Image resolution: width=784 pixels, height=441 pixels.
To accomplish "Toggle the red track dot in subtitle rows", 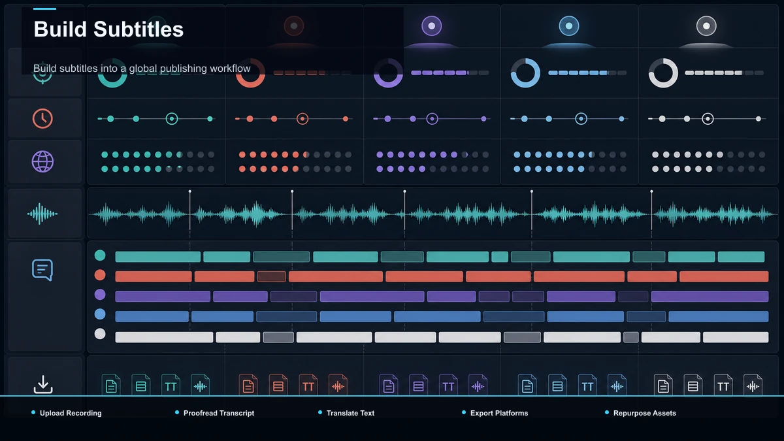I will [x=100, y=275].

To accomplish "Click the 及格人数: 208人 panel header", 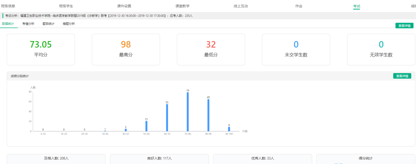I will click(x=56, y=158).
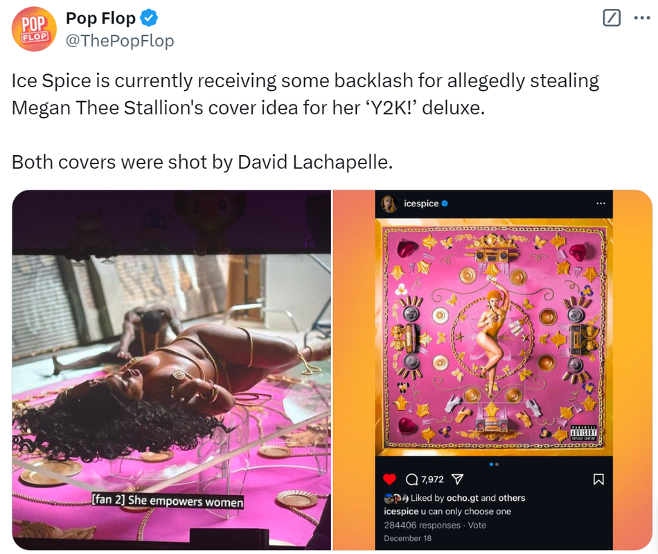
Task: Click the paper plane share icon
Action: point(457,479)
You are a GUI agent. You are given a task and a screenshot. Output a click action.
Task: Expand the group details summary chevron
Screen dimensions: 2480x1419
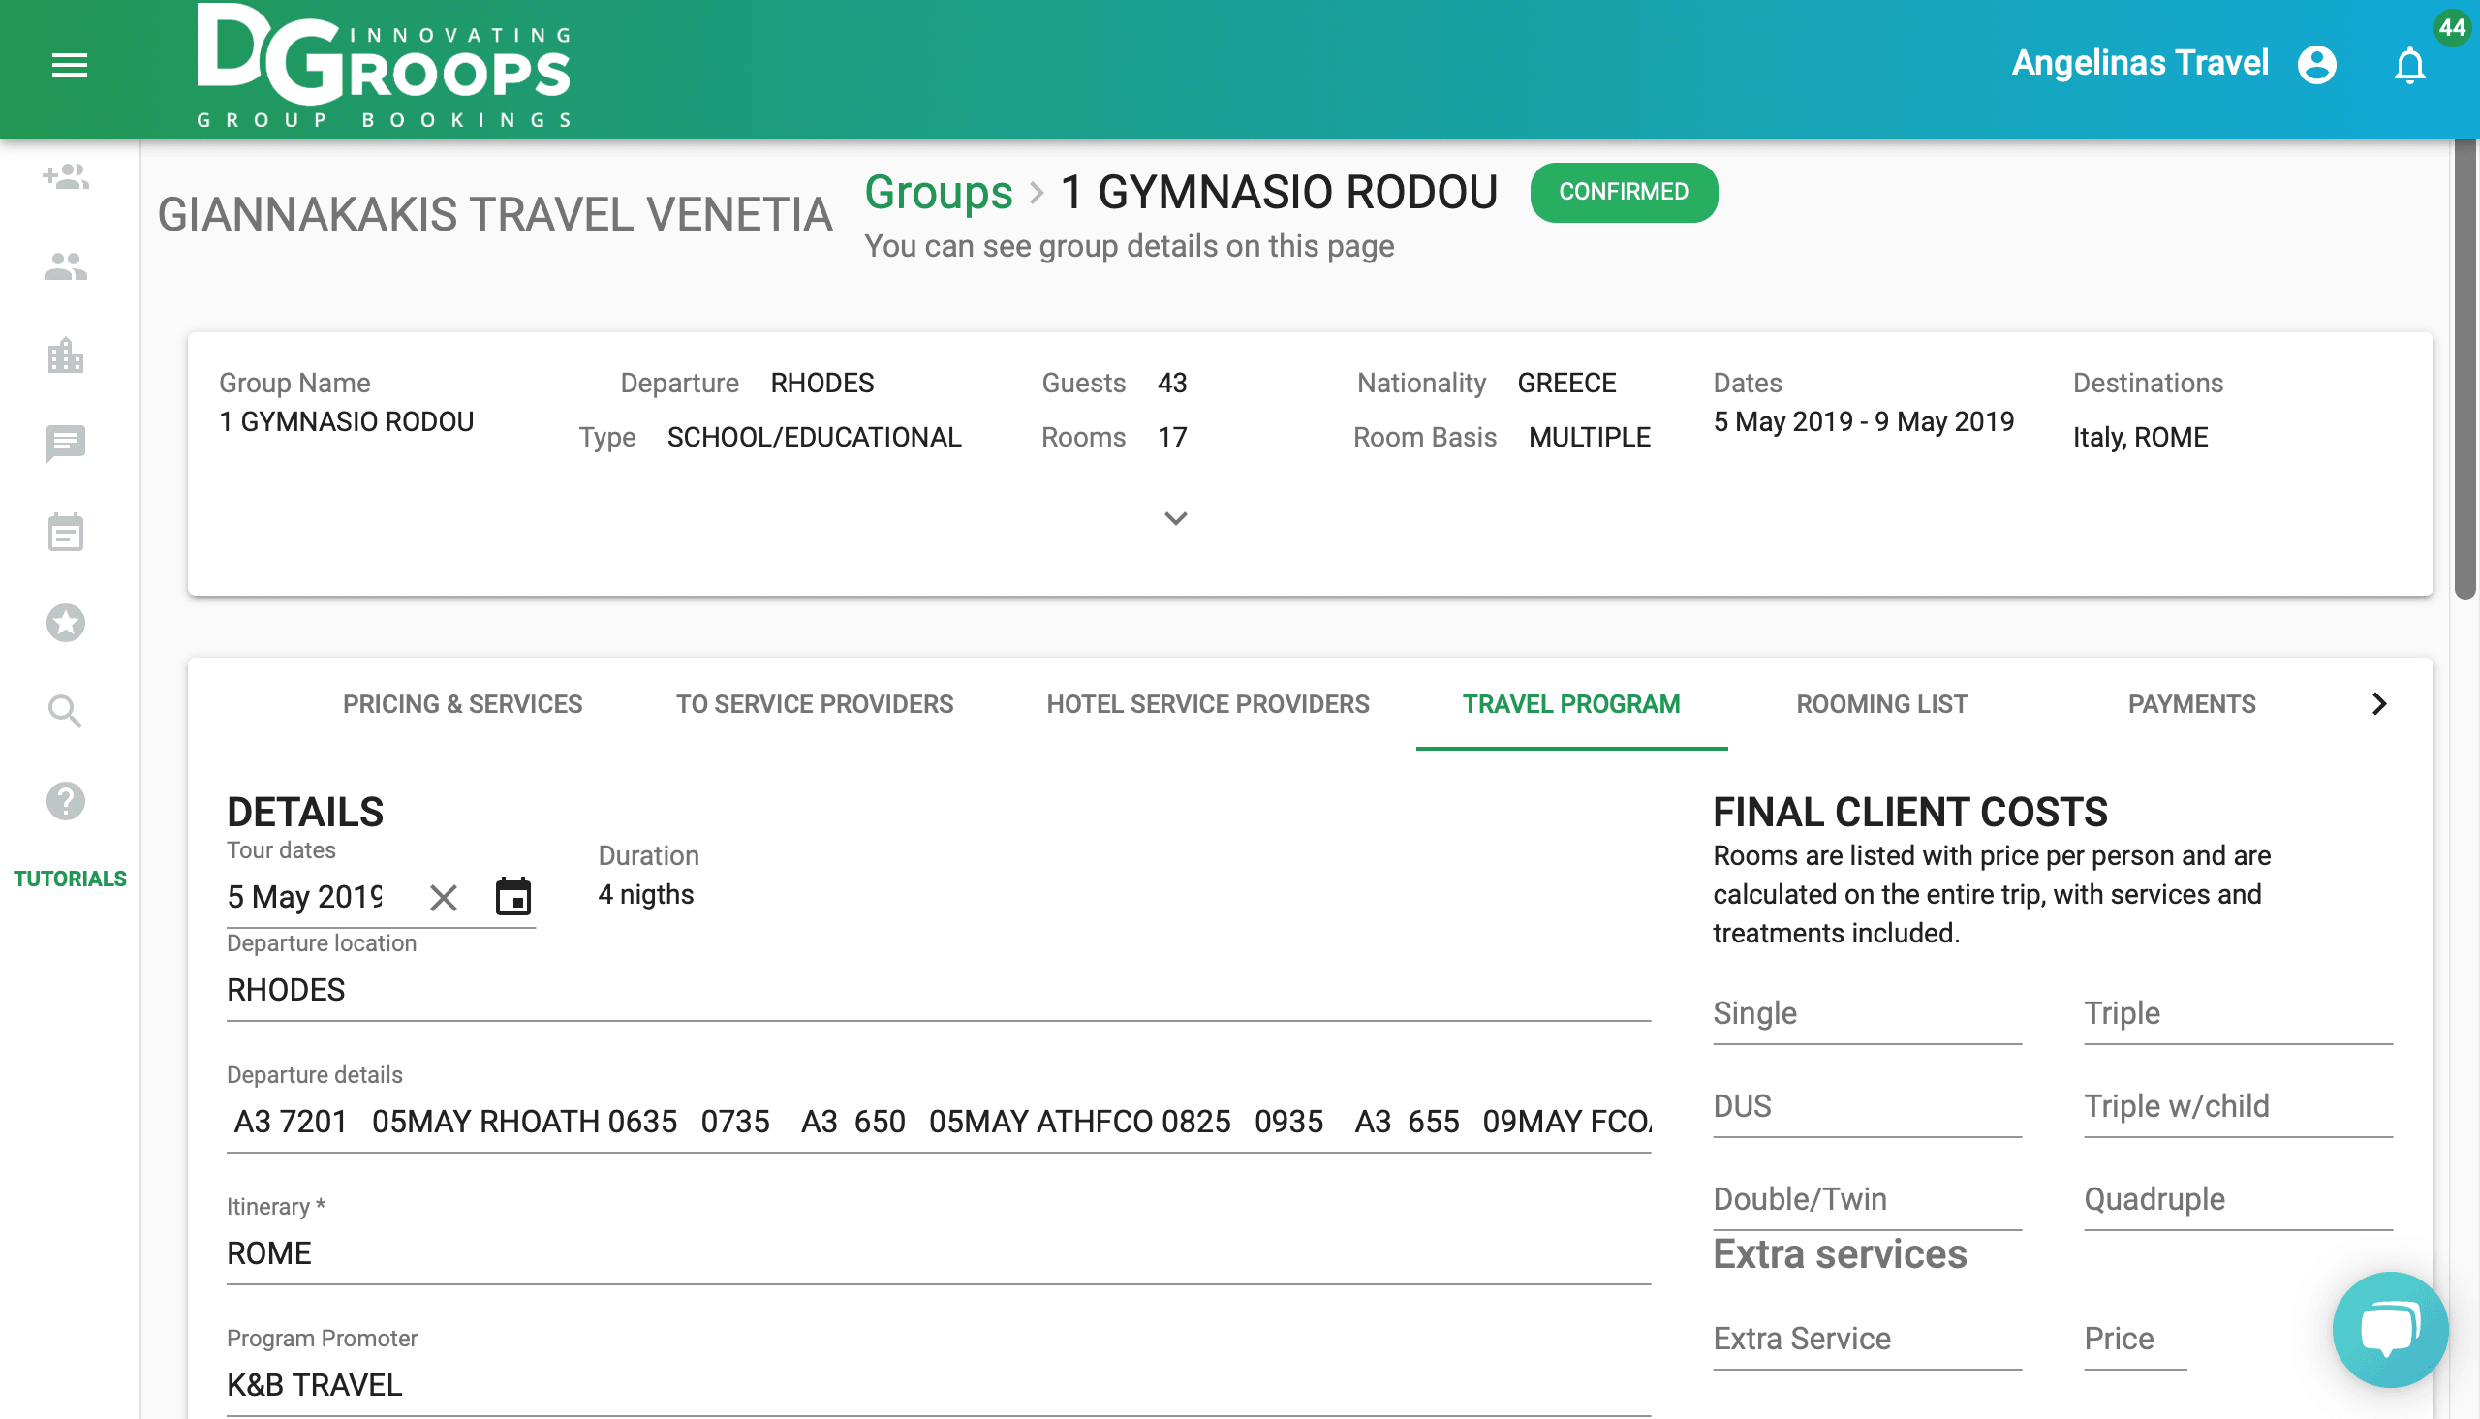pos(1175,518)
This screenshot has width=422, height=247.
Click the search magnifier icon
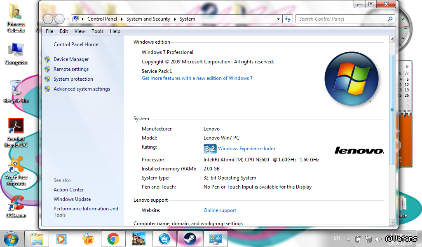390,19
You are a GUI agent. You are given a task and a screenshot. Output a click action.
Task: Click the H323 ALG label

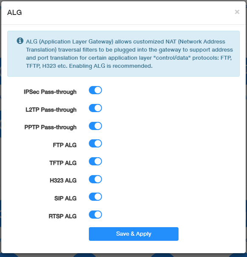point(63,181)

▸ Prompt:
Render the records as a Markdown table with the columns Index and Text, beginning with the line that contains "This screenshot has width=422, height=247." and continuing through the end of the records. Number each row, omit blank lines, and leave the pictures out.

▸ Result of this task:
| Index | Text |
|---|---|
| 1 | This screenshot has width=422, height=247. |
| 2 | Click the search magnifier icon |
| 3 | 390,19 |
| 4 | You are a GUI agent. You are given a task and a screenshot. Output a click action. |
| 5 | Task: Click the H323 ALG label |
| 6 | point(63,181) |